Inflation is the problem of the hour. It erodes purchasing power, it particularly hurts retirees, it forces central banks to make sudden moves on interest rates. Out-of-control inflation is a real poison for the economy and could lead us straight into a recession next year.

Before Pierre Poilievre was a candidate for the leadership of the Conservative Party, then the finance critic for the Conservatives, I interviewed him to talk about inflation.

He had pointed with aplomb to the responsibility of governments that recklessly pumped money into the economy during the pandemic. As far as I’m concerned, government spending sprees don’t explain all the inflation, but they did contribute to it.

MP Poilievre also touched the public with a precise analysis of the consequences of inflation on the wallets of families in addition to advancing a few possible solutions. In short, I would have thought that the theme of inflation would be a very strong point for him in a leadership campaign.

However, he slipped. His basic speech always has a foundation. But for obscure reasons, it got entangled in preposterous additions.

bitcoins

First, he developed this idea that investing in bitcoins would be an ingenious way to protect against inflation. A priori, this YouTube video in discussion with a restorer investor in bitcoins could have been only a nice curiosity. But the aspiring chef takes his arm in the wringer.

He wears his bitcoin sweater as if he were a cryptocurrency peddler rather than a would-be prime minister. Then he slips up using his credibility to make a suggestion that could ruin a family’s life.
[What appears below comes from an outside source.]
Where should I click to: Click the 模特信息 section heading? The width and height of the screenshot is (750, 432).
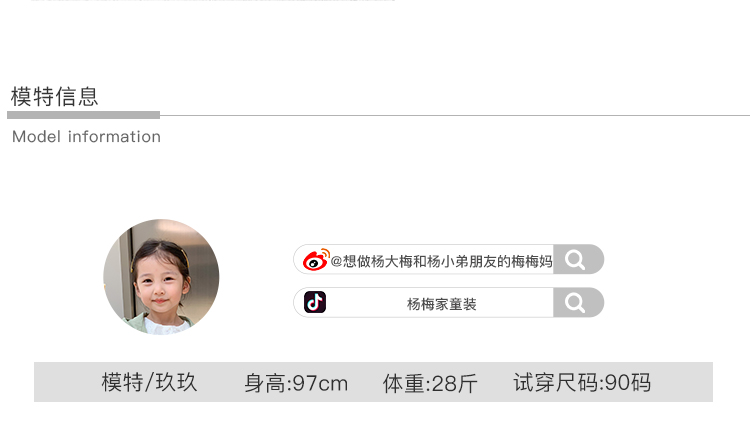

It was absurd advice. Calculation done, a person who would have been seduced by the advice of Poilievre and who would have transferred his bank account to bitcoins at the end of March would have lost today a third of his purchasing power. In addition to inflation. Thanks Peter.

Don’t get me wrong. I have nothing against cryptocurrencies: but they are volatile in the same way as many risky stocks on the stock market. It goes up and down like a rollercoaster. If anyone is willing to take the risk with cash that isn’t needed for next week’s groceries, go for it.

But a political leader who suggests transferring his assets there in order to protect himself from inflation is highly reprehensible.

The Governor of the Bank

In debate this week, Poilievre slipped again. He promised to fire the Governor of the Bank of Canada if elected. If there is a function that everyone wanted to keep away from politics, it is this one. In particular for the monetary stability of the country.

To say that Justin Trudeau spent too much is one thing. To politicize the Bank of Canada for its supposed complicity in financing said expenditures is not serious. One day, he will seek how to extricate himself from such a promise.